What can individuals do to push for institutional change?
Institutional change is everyone’s responsibility. People need to understand the consequences of racial discrimination and how it manifests. For that to happen, individuals need to look around and be curious about other people’s experiences. Racial discrimination is a complex social phenomenon and usually, it is suffered in silence, because talking about it, has negative connotations and consequences. Institutional change is not going to happen if people with lived experience don’t articulate it, nor are involved in decisions making. We cannot continue doing what we have always done. Now that we have been made aware of some of the problems we face, we must take up the many solutions we know will make a difference.

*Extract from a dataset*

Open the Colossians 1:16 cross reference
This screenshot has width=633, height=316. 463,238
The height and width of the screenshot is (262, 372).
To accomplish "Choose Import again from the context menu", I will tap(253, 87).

The priority should be the implementation of clear systems that allows safe allyship and continuous reporting and monitoring of racial inequality. Above all, we must be prepared to call out systems and individuals that are not inclusive or supportive of equality and diversity. We are not currently doing that. The silence and tolerance surrounding racial discrimination need to stop.
With being the founder and President of the BPA and your impressive career in leadership, how do you take care of yourself and stay motivated to keep driving positive change?
I have a supporting and caring circle of friends and family. My relationship with them is meaningful. I seek and find motivation in books and therefore, I relish spending time reading and meditating when I have time to do so. Exercising at the beats of “salsa”, “merengue” and “reggaeton” music is something that I have always enjoyed doing at the beginning of the day. The lyrics and contagious rhythm never fail to put a smile on my face, lift my spirit and boost my energy in preparation for the day ahead.
Because my upbringing was founded on solid values of self-respect, dignity, honesty and authenticity, I make a conscious effort to surround myself with people that demonstrate and display those values. I have a clear vision of what the future of pharmacy should look like and I believe that my activism is needed and will result in change. That belief keeps me motivated.
Black Leaders Awareness Day is an opportunity to introduce black leaders to the world. Do you have a personal favourite black leader, if so, who is it and why?
I look up to many black leaders that have broken barriers and with their courage have changed the course of history. I have taken the time to study the life and achievements of hundreds of black leaders from around the world, all of whom I admire. I believe Nelson Mandela is the pinnacle of leadership for all the sacrifices he made and the unique way he dealt with racism. But I would like to put the spotlight on Bessie Coleman.
She was the first black woman to obtain a pilot license. And when she was not able to learn how to fly in the United States where she was born, she saved money, learned French and travelled to France to attend a flight school. She was best known as “Queen Bess” and “Brave Bessie” for her skills and daring flying manoeuvring. I have a huge admiration for that type of courage and determination. She not only fought racism, but she repudiated it by refusing to participate in events where blacks were not allowed to attend.